The book isn't like the movie in a lot of aspects, movies have a lot of stuff taken out of them and used differently than they are in the book. In the movie, Chief isn't telling it in the first person, he isn't explaining everything or how he feels about things or how he sees all of this, it's more like it's all about McMurphy not about the chief. You have to understand Chief, why he is the way he is, what he's thinking, why he's thinking it, what is he gonna do, is he gonna do something to help out, is he gonna let everyone know he can hear and talk or is he always gonna pretend to be deaf and mute?-zoie hite

Anonymous said...

I don't think the book looks like the movie because the part I read in the book was about McMurphy talking the patience on his fishing trip he couldn't really explain the fishing trip very well because he didn't go on the fishing trip.
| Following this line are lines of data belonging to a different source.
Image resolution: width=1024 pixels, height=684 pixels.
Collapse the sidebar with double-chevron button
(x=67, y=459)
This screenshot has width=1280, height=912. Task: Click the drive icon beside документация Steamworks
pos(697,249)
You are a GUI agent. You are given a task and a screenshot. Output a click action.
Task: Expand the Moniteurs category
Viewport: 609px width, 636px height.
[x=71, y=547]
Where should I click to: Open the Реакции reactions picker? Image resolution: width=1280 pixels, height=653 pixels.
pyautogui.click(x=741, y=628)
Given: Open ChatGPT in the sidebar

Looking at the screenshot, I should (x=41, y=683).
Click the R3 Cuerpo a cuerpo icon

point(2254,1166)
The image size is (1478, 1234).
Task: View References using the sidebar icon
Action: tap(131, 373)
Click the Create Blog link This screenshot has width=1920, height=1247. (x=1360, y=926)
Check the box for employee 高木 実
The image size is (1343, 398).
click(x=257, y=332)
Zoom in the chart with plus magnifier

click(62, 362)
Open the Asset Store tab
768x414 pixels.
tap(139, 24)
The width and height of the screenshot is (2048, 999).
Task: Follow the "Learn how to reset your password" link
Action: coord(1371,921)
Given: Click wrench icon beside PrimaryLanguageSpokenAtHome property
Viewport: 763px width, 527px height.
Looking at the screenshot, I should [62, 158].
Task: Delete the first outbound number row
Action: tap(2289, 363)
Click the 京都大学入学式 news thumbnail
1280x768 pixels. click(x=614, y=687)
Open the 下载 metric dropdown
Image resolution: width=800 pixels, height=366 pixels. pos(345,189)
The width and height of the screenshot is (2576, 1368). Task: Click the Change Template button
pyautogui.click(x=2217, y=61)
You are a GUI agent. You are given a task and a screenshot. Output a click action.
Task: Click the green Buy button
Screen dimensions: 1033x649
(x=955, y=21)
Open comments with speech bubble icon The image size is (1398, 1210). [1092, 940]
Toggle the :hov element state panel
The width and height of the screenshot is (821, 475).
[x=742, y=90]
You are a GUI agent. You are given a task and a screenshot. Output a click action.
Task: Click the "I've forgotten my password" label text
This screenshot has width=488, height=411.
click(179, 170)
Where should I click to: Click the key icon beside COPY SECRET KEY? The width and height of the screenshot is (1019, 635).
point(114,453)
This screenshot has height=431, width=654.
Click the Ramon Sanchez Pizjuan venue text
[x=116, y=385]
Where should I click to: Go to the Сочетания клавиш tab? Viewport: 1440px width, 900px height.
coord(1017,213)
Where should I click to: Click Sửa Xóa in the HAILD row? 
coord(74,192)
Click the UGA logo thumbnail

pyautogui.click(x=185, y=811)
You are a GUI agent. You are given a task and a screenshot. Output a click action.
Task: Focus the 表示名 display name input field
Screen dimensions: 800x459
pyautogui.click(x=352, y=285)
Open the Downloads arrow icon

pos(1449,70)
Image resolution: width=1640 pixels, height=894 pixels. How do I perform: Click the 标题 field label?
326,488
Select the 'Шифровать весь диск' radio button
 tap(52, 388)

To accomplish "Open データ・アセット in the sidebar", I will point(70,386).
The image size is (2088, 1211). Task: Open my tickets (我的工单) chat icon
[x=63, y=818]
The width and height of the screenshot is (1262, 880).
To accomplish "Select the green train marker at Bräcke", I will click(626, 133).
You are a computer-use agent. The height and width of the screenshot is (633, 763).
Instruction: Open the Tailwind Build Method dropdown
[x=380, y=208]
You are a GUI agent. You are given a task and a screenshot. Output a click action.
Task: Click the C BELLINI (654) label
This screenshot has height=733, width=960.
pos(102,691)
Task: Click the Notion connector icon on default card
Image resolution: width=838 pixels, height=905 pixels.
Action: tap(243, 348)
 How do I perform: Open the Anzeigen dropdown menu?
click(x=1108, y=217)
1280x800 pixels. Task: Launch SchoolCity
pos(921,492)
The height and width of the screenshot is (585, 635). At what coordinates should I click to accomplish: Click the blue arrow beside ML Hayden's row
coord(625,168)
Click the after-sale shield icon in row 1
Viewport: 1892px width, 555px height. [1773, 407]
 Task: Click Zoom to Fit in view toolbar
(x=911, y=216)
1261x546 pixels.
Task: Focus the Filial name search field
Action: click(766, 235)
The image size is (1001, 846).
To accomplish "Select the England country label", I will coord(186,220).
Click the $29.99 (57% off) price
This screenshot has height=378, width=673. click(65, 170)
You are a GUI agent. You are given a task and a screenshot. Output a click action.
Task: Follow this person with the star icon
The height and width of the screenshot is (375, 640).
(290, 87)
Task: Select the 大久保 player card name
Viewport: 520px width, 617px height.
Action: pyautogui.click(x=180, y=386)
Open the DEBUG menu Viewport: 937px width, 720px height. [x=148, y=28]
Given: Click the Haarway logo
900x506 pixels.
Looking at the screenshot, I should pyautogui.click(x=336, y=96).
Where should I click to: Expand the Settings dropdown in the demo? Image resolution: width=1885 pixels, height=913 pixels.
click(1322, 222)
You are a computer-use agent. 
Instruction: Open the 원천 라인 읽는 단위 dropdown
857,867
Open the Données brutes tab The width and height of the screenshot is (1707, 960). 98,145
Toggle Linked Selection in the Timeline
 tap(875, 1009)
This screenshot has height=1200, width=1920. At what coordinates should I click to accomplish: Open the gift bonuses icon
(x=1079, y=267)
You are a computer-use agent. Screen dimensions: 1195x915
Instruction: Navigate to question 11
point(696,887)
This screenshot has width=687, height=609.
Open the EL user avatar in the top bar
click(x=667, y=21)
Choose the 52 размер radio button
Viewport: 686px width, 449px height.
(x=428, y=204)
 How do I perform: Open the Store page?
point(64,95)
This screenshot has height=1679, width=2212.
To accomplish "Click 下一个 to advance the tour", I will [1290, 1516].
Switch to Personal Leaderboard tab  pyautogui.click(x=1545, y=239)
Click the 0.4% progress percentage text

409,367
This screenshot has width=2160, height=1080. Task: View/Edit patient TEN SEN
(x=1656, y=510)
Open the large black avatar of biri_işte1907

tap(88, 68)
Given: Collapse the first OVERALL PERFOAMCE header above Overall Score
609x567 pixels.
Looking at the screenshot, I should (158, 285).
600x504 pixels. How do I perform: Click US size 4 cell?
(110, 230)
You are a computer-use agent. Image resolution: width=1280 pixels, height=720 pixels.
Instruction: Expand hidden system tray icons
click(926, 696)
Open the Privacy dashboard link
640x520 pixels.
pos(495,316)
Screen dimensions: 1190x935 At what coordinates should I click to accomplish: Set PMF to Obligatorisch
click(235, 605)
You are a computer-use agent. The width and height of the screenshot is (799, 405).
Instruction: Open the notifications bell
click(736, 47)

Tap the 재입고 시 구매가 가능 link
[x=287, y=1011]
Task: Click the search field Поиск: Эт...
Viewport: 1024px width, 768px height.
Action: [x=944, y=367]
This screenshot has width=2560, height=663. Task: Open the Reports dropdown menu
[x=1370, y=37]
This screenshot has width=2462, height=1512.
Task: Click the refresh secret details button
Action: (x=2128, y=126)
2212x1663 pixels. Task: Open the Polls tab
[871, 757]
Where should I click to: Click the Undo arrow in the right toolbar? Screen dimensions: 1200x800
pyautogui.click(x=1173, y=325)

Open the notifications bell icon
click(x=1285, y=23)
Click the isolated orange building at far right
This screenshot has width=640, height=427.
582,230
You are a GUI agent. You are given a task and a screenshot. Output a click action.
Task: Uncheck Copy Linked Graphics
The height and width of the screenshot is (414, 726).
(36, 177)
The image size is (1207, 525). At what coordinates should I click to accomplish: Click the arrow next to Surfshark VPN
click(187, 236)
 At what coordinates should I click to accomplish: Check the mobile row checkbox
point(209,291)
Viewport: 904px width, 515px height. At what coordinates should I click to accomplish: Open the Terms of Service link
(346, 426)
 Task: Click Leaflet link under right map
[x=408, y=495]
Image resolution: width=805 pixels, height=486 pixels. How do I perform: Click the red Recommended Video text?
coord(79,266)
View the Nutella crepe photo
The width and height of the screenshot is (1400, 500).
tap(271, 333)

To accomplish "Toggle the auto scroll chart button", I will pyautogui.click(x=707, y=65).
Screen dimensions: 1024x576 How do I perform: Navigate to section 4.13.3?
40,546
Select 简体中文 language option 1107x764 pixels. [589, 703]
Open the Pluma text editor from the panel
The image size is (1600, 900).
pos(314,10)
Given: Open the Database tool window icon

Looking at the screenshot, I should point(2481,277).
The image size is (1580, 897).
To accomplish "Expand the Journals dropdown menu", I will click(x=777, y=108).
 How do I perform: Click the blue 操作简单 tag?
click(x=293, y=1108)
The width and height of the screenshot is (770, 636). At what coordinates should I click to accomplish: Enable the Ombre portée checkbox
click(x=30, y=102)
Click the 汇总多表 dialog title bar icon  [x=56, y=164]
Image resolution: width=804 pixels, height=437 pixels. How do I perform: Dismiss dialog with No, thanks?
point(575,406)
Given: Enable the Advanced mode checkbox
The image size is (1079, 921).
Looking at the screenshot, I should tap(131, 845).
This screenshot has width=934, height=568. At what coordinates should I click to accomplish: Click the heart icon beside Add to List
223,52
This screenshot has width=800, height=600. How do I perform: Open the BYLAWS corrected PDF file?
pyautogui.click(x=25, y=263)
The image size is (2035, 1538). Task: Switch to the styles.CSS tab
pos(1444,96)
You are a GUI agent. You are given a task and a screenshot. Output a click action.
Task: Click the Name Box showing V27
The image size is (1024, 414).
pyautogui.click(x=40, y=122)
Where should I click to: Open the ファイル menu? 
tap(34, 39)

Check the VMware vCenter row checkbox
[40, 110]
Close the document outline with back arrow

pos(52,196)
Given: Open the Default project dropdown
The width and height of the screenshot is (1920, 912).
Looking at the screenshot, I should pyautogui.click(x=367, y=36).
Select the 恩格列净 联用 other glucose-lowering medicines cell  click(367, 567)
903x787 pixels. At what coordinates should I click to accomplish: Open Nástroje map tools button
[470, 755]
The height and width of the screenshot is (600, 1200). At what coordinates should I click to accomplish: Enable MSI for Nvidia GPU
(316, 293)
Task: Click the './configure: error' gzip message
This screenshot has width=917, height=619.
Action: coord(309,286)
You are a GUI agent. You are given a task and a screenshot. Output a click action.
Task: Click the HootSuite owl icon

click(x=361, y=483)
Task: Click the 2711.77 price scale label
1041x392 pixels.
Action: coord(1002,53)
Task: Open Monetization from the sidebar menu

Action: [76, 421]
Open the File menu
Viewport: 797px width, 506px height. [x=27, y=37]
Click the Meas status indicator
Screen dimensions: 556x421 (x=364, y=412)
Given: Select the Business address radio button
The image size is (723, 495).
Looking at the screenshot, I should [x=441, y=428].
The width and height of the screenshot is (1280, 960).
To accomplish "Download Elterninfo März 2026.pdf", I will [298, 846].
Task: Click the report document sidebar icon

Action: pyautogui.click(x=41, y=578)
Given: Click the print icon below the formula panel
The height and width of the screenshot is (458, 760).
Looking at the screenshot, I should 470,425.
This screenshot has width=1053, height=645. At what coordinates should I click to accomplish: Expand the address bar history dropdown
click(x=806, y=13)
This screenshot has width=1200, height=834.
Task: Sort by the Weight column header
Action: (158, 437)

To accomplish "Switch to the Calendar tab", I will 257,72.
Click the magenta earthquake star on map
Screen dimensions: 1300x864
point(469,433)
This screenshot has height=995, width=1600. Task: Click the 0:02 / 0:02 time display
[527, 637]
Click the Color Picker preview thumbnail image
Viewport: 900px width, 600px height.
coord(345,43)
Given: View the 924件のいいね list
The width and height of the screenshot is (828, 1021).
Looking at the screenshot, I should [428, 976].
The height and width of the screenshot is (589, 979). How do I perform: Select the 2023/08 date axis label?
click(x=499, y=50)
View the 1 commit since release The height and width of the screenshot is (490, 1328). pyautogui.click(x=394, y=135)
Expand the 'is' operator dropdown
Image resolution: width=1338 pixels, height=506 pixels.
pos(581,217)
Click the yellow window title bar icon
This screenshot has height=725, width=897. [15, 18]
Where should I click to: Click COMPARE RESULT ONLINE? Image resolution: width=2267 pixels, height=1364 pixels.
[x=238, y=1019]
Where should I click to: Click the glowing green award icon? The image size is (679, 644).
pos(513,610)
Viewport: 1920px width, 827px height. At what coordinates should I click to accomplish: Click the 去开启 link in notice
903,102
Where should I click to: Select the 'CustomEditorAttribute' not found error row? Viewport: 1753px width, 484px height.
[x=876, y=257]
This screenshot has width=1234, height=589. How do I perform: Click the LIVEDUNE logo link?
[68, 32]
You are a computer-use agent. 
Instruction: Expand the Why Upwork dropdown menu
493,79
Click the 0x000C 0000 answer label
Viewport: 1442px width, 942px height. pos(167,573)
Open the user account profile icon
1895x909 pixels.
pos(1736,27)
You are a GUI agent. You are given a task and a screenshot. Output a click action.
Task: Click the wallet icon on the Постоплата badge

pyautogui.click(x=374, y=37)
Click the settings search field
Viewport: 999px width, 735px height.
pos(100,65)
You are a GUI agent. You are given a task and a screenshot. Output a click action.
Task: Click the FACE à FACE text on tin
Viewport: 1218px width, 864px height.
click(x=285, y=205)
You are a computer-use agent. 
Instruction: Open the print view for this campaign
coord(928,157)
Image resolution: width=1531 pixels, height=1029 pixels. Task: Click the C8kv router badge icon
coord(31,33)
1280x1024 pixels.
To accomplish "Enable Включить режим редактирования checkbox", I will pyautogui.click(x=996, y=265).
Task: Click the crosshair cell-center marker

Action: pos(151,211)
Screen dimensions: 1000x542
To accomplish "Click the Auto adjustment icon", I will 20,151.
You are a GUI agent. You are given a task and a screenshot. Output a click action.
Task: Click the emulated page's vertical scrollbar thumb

I think being inside chief's head is cool because you always want to have a different perspective on something because he is the perfect explain because he doesn't talk to anyone nobody talks to him so he can just listen and watch. He gets to watch everything because he just walks around the hospital watching people and listening to what they have to say. the part I picked out has a lot of setting because he is trying to talk about the fishing trip but he never went on the fishing trip so you have to think what it would look like other than the movie you could see what it was like. The book doesn't look like the movie because the movie had the perspective of McMurphy so the movie just followed what he did mostly the book has the perspective of the chief and that is totally different then McMurphy because McMurphy was always doing something exciting and always wanting to get out of the hospital where chief wanted to get out but he never took the effort to try and get out of the hospital and he is quiet and just listen so if McMurphy is not there in the movie then we don't hear much from chief.